Record list |
☆ ☆ ☆
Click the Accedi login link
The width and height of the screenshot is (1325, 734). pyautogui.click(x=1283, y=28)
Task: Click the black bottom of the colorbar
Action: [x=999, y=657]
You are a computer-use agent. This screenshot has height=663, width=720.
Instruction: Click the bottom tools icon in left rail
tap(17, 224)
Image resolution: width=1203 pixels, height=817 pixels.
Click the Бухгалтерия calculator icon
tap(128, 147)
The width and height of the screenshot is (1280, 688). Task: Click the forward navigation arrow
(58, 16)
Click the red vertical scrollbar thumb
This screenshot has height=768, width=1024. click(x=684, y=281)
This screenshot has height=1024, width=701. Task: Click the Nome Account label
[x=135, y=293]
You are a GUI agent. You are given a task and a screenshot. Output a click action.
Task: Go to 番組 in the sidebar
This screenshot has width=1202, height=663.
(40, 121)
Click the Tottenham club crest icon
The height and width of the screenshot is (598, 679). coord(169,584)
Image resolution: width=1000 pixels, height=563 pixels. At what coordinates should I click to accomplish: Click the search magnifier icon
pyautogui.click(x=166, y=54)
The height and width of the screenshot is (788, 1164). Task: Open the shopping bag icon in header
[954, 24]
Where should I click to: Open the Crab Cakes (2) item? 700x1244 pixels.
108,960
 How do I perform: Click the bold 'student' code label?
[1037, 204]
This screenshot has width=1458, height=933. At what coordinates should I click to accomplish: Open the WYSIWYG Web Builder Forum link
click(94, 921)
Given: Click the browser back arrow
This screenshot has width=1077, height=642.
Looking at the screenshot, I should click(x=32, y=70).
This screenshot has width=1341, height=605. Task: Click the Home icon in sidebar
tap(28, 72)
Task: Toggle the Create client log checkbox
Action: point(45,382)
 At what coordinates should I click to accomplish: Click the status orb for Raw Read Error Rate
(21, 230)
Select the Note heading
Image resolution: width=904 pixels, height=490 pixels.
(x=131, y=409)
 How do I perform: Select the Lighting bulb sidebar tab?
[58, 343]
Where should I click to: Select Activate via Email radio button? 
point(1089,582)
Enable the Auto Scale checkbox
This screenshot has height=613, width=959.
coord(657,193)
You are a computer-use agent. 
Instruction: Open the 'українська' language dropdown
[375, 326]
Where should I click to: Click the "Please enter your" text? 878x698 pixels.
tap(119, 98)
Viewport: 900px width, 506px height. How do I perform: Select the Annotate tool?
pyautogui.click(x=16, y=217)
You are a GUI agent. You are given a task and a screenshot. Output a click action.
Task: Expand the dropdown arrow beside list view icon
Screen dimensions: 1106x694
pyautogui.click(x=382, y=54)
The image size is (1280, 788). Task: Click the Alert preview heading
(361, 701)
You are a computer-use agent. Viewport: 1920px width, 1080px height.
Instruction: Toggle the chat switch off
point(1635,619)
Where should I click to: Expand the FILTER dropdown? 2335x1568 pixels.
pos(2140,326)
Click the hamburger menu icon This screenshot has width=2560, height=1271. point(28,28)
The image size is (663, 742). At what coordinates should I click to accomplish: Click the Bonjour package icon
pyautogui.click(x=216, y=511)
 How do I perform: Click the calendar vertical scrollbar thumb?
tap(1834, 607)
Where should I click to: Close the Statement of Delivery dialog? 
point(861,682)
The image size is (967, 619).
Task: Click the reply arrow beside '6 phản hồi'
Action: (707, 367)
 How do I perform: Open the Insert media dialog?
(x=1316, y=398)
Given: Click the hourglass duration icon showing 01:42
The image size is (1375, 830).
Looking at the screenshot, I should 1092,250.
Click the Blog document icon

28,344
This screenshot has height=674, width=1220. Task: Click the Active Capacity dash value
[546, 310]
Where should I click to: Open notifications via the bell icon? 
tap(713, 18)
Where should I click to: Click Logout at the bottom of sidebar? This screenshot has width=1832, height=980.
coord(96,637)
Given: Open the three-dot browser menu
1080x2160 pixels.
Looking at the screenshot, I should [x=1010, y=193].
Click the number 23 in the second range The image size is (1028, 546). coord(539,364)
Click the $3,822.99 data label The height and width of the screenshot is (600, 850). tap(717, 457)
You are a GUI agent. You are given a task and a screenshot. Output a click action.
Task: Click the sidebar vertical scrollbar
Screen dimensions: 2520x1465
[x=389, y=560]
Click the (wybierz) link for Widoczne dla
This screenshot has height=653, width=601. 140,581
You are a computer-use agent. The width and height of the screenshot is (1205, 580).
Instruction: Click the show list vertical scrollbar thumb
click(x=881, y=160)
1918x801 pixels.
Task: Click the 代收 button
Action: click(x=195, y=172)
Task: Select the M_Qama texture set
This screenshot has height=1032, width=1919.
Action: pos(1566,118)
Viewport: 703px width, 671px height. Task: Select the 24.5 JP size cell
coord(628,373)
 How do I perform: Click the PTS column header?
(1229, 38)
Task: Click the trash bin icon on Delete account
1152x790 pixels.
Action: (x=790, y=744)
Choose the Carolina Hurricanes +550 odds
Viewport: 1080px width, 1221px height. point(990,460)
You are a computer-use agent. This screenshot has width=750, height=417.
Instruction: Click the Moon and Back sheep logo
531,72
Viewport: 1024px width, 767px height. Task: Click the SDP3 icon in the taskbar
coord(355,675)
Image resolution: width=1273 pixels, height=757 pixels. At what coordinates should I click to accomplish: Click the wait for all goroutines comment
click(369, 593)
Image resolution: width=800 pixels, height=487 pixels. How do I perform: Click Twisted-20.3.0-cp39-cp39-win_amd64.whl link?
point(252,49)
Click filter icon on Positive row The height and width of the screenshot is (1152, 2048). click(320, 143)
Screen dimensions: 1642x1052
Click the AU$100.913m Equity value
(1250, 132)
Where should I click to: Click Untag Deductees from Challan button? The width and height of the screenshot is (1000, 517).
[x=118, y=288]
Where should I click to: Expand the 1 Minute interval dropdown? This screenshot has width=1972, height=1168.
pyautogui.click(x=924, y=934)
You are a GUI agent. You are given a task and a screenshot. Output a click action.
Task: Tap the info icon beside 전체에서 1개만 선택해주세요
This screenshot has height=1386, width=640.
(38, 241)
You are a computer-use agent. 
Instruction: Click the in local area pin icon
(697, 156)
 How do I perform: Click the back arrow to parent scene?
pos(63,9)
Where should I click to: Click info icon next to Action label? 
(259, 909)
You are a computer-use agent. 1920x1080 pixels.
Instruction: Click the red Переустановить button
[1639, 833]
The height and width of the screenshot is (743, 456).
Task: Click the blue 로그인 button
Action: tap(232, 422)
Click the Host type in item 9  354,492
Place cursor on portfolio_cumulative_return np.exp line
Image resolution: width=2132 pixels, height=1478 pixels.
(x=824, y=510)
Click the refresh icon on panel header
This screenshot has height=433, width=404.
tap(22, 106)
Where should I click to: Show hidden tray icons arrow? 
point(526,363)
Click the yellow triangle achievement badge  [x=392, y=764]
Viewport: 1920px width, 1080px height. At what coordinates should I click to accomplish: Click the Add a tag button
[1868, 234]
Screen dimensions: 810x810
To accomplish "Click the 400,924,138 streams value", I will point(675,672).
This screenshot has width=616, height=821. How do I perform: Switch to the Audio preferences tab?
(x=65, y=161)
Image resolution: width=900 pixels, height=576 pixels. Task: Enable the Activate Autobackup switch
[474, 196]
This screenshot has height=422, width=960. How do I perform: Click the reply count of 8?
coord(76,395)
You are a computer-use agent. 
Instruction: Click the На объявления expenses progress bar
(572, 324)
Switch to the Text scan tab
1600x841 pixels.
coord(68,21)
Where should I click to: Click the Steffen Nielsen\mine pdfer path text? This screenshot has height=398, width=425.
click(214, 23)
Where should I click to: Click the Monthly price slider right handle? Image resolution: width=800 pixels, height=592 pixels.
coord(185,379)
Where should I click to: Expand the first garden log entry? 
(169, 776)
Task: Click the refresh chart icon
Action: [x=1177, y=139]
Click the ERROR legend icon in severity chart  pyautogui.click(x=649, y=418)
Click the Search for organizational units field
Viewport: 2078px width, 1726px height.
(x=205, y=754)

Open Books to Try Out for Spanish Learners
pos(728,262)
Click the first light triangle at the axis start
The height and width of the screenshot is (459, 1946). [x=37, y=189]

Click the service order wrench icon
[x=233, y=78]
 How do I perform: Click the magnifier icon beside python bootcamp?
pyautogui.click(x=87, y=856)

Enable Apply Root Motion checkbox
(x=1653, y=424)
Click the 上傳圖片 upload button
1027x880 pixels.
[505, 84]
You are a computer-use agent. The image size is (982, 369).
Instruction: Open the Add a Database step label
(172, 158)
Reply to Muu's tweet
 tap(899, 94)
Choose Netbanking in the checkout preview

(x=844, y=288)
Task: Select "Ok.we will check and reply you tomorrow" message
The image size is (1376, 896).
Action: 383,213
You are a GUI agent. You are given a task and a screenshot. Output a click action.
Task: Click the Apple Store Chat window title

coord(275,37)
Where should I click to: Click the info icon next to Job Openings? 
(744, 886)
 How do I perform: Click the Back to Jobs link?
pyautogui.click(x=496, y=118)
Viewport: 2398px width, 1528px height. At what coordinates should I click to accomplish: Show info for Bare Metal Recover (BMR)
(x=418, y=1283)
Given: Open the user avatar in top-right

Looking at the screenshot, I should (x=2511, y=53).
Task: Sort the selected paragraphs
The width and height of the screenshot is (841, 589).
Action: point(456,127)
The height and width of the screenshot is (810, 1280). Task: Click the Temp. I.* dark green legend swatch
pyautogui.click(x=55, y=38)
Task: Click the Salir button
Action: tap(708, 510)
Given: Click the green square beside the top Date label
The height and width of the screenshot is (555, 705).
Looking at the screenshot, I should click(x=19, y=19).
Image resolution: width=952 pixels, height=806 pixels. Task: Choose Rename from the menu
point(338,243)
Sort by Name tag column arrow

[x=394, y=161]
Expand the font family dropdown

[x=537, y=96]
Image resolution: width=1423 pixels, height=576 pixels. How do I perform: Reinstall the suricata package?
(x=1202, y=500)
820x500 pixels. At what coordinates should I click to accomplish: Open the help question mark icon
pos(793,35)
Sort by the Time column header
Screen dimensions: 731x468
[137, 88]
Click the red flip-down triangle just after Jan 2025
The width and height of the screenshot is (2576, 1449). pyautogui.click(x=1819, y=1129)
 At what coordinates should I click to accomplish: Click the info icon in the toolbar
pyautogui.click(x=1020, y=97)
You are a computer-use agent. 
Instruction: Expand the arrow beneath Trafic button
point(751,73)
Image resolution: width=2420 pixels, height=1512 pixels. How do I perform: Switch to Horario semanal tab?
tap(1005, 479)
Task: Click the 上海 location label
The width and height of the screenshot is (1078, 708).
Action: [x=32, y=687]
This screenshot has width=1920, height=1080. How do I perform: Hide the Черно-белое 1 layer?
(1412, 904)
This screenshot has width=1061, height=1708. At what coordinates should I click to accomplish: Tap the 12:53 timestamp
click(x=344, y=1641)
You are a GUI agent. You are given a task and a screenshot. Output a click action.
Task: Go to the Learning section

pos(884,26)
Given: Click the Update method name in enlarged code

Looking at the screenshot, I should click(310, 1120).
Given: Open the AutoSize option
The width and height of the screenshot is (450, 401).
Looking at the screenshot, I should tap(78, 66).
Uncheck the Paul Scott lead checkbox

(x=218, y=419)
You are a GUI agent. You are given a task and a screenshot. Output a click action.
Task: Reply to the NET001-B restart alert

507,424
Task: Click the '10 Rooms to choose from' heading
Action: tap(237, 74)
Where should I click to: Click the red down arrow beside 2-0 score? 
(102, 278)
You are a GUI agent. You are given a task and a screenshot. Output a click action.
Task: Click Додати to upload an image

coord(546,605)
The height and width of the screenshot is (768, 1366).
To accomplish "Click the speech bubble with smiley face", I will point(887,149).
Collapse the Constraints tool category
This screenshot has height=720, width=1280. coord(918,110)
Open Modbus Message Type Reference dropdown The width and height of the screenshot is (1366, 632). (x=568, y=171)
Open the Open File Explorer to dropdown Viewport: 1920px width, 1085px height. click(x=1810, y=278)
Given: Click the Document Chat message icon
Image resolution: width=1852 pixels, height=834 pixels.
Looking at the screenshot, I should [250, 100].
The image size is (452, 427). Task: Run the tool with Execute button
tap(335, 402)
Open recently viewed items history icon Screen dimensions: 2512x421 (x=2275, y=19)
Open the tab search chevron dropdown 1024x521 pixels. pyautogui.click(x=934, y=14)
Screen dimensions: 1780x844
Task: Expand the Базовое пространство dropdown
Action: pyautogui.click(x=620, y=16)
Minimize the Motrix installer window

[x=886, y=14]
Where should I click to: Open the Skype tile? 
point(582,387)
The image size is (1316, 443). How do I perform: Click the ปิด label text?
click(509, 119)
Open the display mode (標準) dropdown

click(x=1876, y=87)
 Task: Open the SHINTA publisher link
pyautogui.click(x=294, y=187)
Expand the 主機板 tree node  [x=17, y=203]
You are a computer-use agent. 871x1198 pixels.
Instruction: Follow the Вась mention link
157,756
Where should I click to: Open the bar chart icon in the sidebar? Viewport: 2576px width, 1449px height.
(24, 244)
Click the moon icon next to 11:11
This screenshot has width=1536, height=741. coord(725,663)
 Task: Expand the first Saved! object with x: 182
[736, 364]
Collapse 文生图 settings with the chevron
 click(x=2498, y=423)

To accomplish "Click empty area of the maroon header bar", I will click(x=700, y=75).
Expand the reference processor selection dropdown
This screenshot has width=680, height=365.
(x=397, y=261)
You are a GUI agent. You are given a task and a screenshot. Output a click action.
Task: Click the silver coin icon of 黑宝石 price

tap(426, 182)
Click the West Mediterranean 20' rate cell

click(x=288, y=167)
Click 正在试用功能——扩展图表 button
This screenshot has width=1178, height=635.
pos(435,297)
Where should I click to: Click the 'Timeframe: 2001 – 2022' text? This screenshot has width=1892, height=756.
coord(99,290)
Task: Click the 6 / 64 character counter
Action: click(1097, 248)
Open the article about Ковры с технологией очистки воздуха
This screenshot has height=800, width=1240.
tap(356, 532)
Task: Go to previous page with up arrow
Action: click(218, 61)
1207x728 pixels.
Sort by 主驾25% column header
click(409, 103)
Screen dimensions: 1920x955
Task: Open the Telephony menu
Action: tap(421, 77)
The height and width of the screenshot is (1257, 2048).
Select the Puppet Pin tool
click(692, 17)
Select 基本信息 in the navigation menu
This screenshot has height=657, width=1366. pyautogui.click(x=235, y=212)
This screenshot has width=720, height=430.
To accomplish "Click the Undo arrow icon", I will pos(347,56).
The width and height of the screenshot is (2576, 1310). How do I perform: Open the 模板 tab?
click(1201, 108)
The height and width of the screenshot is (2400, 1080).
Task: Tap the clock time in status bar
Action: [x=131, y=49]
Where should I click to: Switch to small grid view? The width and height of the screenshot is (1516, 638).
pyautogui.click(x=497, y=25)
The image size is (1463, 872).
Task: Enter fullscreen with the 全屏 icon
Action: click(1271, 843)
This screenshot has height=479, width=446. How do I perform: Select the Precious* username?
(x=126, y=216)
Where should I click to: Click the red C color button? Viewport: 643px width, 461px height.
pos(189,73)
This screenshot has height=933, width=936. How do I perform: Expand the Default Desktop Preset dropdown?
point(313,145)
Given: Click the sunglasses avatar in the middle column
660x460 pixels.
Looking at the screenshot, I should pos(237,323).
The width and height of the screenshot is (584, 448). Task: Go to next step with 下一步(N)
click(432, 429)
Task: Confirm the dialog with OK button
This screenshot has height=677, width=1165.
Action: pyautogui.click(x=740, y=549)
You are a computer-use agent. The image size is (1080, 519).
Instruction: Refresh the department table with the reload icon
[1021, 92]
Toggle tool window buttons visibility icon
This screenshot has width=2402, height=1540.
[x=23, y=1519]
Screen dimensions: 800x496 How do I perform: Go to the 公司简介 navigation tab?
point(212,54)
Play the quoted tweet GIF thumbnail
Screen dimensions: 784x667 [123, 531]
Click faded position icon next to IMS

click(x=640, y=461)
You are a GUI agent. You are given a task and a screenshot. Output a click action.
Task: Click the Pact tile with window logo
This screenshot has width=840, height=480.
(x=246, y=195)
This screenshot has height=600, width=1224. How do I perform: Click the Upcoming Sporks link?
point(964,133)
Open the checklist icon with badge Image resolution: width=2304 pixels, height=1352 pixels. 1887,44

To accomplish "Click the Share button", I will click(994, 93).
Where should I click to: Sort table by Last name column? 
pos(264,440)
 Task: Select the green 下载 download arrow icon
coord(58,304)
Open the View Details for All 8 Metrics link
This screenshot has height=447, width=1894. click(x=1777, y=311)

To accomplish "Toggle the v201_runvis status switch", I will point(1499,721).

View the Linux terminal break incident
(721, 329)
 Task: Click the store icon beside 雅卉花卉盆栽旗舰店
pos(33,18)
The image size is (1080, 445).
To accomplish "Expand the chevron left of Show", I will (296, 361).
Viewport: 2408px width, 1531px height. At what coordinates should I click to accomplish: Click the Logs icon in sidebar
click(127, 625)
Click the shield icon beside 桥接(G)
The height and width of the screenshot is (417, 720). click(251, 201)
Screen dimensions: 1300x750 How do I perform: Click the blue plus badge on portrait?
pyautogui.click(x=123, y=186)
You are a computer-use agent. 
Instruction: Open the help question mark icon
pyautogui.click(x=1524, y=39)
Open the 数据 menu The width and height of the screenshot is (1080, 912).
☆ ☆ ☆
Retype everything from the line containing "The image size is (1316, 443)." down to the line containing "pos(435,297)" in the entries above, keeping every character unchanged and including both of those lines.

The image size is (1316, 443). How do I perform: Click the ปิด label text?
click(509, 119)
Open the display mode (標準) dropdown

click(x=1876, y=87)
 Task: Open the SHINTA publisher link
pyautogui.click(x=294, y=187)
Expand the 主機板 tree node  [x=17, y=203]
You are a computer-use agent. 871x1198 pixels.
Instruction: Follow the Вась mention link
157,756
Where should I click to: Open the bar chart icon in the sidebar? Viewport: 2576px width, 1449px height.
(24, 244)
Click the moon icon next to 11:11
This screenshot has width=1536, height=741. coord(725,663)
 Task: Expand the first Saved! object with x: 182
[736, 364]
Collapse 文生图 settings with the chevron
 click(x=2498, y=423)

To accomplish "Click empty area of the maroon header bar", I will click(x=700, y=75).
Expand the reference processor selection dropdown
This screenshot has width=680, height=365.
(x=397, y=261)
You are a GUI agent. You are given a task and a screenshot. Output a click action.
Task: Click the silver coin icon of 黑宝石 price

tap(426, 182)
Click the West Mediterranean 20' rate cell

click(x=288, y=167)
Click 正在试用功能——扩展图表 button
This screenshot has width=1178, height=635.
pos(435,297)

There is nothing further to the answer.